Coulda, woulda, shoulda

We dropped off some donations at goodwill a few days ago and decided to take a look around.  Neither Mr. E nor I were in the mood to bargain hunt, which for me is a rarity!  We did a quick lap and on our way out encountered two men with three children running wild, screaming, and all fighting for attention.  I'm not one to judge, but the man looks at me and say, "never have children," laughs, and walks away.

My immediate response was to smile and pretend I either knew what he was talking about, or pretend that I didn't want children due to the fact that they are so difficult to manage, why would I.  In typical manner I thought of all of the responses I coulda, woulda, shoulda said...

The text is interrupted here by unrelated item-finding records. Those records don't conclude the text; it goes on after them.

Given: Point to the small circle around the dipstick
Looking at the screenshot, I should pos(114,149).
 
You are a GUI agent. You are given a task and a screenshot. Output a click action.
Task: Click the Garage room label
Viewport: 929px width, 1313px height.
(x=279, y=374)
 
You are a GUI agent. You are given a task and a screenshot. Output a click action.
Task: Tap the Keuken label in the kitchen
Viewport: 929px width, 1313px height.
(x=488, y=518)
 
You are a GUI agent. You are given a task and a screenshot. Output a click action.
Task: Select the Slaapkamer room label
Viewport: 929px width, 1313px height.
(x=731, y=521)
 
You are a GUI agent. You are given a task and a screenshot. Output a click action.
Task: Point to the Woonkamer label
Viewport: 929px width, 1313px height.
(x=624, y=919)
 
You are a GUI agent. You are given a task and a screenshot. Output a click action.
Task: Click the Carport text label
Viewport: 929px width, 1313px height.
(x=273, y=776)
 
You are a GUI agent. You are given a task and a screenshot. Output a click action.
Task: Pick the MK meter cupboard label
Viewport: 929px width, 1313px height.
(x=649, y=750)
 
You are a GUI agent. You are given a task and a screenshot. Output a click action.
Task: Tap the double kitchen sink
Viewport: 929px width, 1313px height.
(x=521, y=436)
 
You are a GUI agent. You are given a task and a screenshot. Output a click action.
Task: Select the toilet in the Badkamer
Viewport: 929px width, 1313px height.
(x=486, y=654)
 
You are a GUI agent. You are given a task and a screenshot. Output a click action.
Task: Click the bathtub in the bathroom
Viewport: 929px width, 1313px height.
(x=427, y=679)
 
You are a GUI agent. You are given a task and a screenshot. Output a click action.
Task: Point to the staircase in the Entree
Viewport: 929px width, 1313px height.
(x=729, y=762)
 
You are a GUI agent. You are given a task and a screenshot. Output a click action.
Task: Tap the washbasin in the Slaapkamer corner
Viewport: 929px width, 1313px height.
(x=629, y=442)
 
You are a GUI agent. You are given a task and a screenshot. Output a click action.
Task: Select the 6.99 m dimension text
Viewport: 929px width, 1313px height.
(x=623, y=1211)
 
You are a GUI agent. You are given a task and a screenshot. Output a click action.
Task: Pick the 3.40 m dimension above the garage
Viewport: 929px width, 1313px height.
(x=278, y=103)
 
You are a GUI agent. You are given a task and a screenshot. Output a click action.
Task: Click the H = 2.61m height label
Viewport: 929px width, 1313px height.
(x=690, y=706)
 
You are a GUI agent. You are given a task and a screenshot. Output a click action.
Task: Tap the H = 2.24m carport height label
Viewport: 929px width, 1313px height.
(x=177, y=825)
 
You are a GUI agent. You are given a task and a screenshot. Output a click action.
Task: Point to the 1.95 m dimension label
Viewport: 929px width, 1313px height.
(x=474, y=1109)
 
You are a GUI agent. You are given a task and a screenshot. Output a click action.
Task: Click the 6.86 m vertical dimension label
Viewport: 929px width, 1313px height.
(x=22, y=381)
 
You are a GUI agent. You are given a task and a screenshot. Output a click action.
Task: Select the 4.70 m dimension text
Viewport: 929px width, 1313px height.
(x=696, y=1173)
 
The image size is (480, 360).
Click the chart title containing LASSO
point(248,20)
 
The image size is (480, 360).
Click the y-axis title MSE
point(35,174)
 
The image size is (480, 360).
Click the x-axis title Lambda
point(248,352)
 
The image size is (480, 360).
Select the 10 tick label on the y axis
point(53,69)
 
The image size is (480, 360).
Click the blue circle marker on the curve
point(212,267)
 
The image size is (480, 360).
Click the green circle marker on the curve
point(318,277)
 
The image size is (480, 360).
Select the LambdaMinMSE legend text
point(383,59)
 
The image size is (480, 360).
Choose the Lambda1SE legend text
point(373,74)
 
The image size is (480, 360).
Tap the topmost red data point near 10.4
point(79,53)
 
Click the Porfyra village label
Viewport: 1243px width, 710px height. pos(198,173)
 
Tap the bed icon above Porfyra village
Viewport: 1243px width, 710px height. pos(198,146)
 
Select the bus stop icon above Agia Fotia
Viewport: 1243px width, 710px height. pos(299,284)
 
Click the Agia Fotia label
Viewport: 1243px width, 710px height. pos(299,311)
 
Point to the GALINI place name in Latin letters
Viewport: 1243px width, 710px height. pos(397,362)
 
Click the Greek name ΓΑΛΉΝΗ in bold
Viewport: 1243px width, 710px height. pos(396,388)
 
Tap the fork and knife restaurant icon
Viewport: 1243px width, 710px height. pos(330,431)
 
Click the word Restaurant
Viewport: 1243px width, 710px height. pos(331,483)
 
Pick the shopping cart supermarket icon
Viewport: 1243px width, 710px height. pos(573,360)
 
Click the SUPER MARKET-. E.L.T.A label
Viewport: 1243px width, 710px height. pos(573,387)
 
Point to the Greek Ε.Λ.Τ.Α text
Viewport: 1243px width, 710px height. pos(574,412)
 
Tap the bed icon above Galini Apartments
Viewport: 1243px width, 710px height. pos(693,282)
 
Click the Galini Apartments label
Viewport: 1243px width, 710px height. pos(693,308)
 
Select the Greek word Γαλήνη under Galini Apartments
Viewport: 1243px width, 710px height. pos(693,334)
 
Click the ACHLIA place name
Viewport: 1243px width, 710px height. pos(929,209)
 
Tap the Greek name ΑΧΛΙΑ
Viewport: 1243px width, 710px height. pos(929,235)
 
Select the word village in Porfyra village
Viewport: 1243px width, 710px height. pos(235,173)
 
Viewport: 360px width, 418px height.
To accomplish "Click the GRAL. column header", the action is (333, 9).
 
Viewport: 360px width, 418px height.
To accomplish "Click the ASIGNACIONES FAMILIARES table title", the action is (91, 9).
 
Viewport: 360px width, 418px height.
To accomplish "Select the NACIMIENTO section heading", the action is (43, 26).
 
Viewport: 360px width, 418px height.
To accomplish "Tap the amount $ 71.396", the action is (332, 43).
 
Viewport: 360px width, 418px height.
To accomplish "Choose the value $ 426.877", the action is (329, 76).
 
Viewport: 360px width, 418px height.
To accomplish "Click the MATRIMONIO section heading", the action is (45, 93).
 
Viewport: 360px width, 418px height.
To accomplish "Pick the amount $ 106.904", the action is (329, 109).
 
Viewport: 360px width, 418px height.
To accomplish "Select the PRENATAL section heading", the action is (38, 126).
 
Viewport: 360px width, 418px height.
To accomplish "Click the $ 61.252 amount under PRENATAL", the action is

I do want children and have had three miscarriages and am currently on a 3-4 month treatment plan so that my body is in optimal shape to try again, oh and it will probably never happen naturally for us, so we will need to continue the fertility treatment that we have already been doing for just about a year.

Or

If I had children I would never have to use that comment as an excuse because my children would know how to behave in public.

Or

If you spent more time with your children and less time making sarcastic comments to complete strangers about your inabilities to raise children, maybe they would know how to behave and not embarrass you

Or

Sorry you stink at parenting, but I hope not to someday




But the truth is I am not that witty, nor is it fair for me to judge you and your abilities or inabilities to raise children, so I will simply smile, feel the pit in my stomach churn, the hole in my heart grown bigger, continue on my way.  Oh and then blog about you!